Coursera Machine Learning with Andrew Ng

Jul 23, 2013 · I took the recent online machine learning class with Coursera. It was a good experience and I learned a lot. Here are some notes and observations.

Machine Learning is on my radar of things to learn since a long time. After all, I’m already kind of a data guy in software development, but I’m not very strong on the analysis and classification side.

Professor Andrew Ng of the Stanford AI lab offers a Coursera class in Machine Learning. I took the recent class from April to June 2013.
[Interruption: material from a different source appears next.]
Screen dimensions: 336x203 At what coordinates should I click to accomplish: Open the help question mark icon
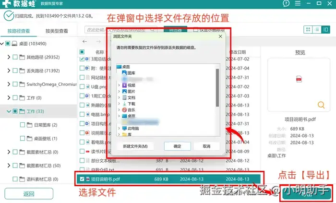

The class was a great experience. I found the lectures to be clear and the content made perfect sense as an intro to machine learning. The pace was often a bit slow for my taste, since I already knew the required math, but this was easily fixed by watching the lectures at a higher speed. The Coursera online video player offers this convenient feature including resampling so the voice doesn’t sound funny.

This was the syllabus:

Linear Regression with One Variable
Linear Regression with Multiple Variables
Logistic Regression
Regularization
Neural Networks: Representation
Neural Networks: Learning
Advice for Applying Machine Learning
Machine Learning System Design
Support Vector Machines (SVMs)
Clustering
Dimensionality Reduction
Anomaly Detection
Recommender Systems
Large-Scale Machine Learning
Example of an application of machine learning

Each lecture had a homework assignment to go with it, where we implemented the algorithms in Octave. This was crucial to properly understand them, and to remember at least the gist of everything. It’s too easy to zone out when watching a lecture and to convince yourself afterward that you got it. In addition, I had never used Octave (or Matlab) before and I now realize how useful it is for quick development of mathematical code.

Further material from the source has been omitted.